Interestingly, the protective effect of aspirin on transplant-free survival occurs early after TIPS procedure. This may be explainable due the mortality being highest within the first 100 days after TIPS insertion specifically in patients with refractory ascites [31]. Causes of death were not analyzed separately in the presented study due to unavailability of data. However, application of aspirin implicates further potential beneficial effects in patients in liver cirrhosis after TIPS placement. In a cross-sectional analysis in patients with chronic liver disease, use of aspirin was associated with a lower index liver fibrosis [32]. In a prospective study, a beneficial effect of aspirin was confirmed as aspirin was associated with less severe liver injury in NAFLD and NASH and decreased risk of fibrosis progression [33]. In a nationwide study including all Swedish patients with viral hepatitis due to hepatitis B or hepatitis C infection, aspirin administration was even associated with a decreased liver-related mortality and decreased incidence of hepatocellular carcinoma without increasing the probability of gastrointestinal bleeding [34]. Clearly, these findings are individually insufficient to explain a superior survival already at 12 months after TIPS implantation as seen in our study. Information on TIPS shunt patency rates or recurrence rates of initial TIPS indications is lacking in our cohort. Thus, a beneficial effect of aspirin on the general disease progression in cirrhotic patients beyond direct effect concerning TIPS patency cannot be excluded. It is assumable that the beneficial effect of aspirin in TIPS patients results from a cumulation of the described effects on platelet activation, reduced progression of liver fibrosis and anticancerogenic effects. A longer follow-up period is needed to confirm these findings and a prospective study with detailed analysis of causes of death and adverse events is desirable.

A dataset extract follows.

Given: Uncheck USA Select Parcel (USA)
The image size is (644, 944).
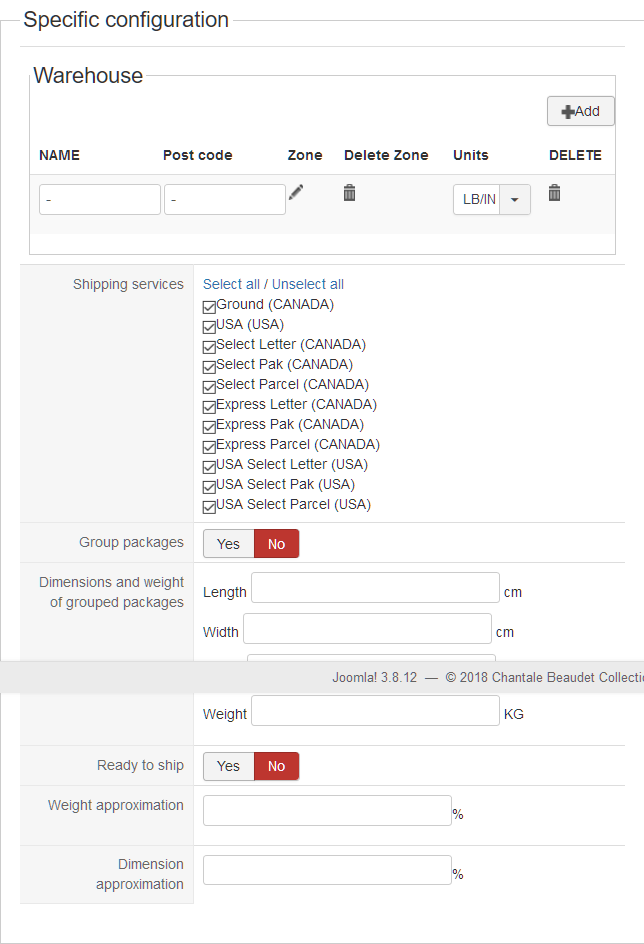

The retrospective design of this study limits the reliability of its results. Due to the retrospective character of this study, patient-based differences in the decision whether aspirin was administered or not cannot be excluded. Despite well-balanced propensity score matching, confounding in treatment allocation may be underestimated in the matched cohorts. A selection bias of patients cannot be excluded. Heterogeneity of the respective patient cohort and medical regimen at the different institutions possibly affect the results.

In conclusion, this retrospective multicenter cohort study provides first evidence that aspirin administration after TIPS implantation has a substantial effect on transplant-free survival in patients with refractory ascites as TIPS indication. Our findings support the necessity for prospective randomized clinical trials to investigate the effects of aspirin in TIPS patients.